Data extracted from a collection:
++++

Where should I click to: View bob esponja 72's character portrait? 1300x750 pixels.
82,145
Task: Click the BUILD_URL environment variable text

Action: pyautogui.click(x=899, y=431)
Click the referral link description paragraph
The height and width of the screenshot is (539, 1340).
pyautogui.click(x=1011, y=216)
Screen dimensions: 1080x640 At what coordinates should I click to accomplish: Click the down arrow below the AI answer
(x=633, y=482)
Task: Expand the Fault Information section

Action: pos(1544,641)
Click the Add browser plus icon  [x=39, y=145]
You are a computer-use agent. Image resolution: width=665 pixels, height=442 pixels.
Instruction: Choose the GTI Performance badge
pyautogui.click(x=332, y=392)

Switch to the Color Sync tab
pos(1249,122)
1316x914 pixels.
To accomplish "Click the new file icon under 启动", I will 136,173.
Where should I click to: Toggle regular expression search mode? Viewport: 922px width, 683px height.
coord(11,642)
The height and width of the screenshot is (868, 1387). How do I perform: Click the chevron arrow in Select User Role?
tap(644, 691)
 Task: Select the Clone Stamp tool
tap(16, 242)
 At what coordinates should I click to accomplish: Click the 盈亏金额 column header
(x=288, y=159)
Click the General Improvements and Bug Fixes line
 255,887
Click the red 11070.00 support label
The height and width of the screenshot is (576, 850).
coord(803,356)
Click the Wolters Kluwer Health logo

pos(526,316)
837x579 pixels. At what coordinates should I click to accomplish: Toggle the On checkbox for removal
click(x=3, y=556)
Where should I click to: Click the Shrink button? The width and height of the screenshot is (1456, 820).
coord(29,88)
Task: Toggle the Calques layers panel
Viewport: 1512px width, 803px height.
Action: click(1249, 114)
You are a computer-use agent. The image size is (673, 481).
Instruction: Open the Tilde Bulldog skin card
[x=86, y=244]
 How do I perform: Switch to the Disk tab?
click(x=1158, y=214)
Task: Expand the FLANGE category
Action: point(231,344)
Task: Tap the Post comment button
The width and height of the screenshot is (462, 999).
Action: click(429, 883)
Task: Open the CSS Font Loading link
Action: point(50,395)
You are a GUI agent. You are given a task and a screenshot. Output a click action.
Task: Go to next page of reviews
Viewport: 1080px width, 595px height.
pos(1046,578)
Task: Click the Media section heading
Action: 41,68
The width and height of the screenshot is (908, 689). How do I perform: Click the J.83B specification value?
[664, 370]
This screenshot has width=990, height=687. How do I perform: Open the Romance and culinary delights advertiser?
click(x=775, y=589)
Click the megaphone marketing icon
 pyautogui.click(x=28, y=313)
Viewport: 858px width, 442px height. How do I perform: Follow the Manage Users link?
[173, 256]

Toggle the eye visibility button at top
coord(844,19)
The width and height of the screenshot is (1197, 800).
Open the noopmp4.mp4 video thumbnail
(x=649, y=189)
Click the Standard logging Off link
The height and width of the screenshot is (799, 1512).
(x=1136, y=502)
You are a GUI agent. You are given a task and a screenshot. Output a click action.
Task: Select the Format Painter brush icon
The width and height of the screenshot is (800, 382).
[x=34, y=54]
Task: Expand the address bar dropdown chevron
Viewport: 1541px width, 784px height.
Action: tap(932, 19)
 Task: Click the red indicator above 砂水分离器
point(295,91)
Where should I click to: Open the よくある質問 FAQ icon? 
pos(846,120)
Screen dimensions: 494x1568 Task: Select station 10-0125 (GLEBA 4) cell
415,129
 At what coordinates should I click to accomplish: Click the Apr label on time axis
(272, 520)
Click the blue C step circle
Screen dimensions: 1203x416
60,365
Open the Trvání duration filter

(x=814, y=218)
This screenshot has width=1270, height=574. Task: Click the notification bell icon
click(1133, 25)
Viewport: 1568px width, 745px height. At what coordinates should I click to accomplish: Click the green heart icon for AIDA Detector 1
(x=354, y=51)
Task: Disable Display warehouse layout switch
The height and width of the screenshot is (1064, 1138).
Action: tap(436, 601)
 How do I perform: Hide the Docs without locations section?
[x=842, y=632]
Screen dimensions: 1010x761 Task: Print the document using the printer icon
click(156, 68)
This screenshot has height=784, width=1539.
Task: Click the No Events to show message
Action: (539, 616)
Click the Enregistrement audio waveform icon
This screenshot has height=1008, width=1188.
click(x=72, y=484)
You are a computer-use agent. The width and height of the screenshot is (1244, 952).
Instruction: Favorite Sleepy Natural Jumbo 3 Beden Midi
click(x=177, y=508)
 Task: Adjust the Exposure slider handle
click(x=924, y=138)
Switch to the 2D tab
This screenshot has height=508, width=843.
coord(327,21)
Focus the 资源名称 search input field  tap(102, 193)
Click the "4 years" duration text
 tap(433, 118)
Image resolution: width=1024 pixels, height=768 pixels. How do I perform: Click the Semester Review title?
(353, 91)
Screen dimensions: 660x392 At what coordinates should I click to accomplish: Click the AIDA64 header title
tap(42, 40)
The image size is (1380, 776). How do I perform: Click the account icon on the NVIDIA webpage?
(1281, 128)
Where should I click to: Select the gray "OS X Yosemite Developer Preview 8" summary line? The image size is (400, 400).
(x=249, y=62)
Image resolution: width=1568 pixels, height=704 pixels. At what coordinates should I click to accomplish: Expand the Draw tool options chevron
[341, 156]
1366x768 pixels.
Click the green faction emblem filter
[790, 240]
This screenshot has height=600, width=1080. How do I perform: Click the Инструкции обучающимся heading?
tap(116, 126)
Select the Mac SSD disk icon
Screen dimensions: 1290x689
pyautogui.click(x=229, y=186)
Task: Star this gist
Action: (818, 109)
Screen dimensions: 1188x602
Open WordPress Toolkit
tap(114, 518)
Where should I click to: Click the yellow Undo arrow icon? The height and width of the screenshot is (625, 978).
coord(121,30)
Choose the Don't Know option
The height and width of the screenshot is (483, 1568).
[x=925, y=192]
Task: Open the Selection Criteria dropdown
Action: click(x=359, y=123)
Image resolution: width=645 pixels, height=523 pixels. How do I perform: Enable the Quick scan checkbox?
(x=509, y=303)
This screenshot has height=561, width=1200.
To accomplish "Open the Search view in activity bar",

++++

_WHAT YOU WILL DO_.
If the string "computer" is in a line of the entries, pick that line out.

_WRITTEN REPLY_.
You are a computer-use agent. Image resolution: width=665 pixels, height=442 pixels.
You are a computer-use agent. The image size is (673, 481).
You are a computer-use agent. The width and height of the screenshot is (1244, 952).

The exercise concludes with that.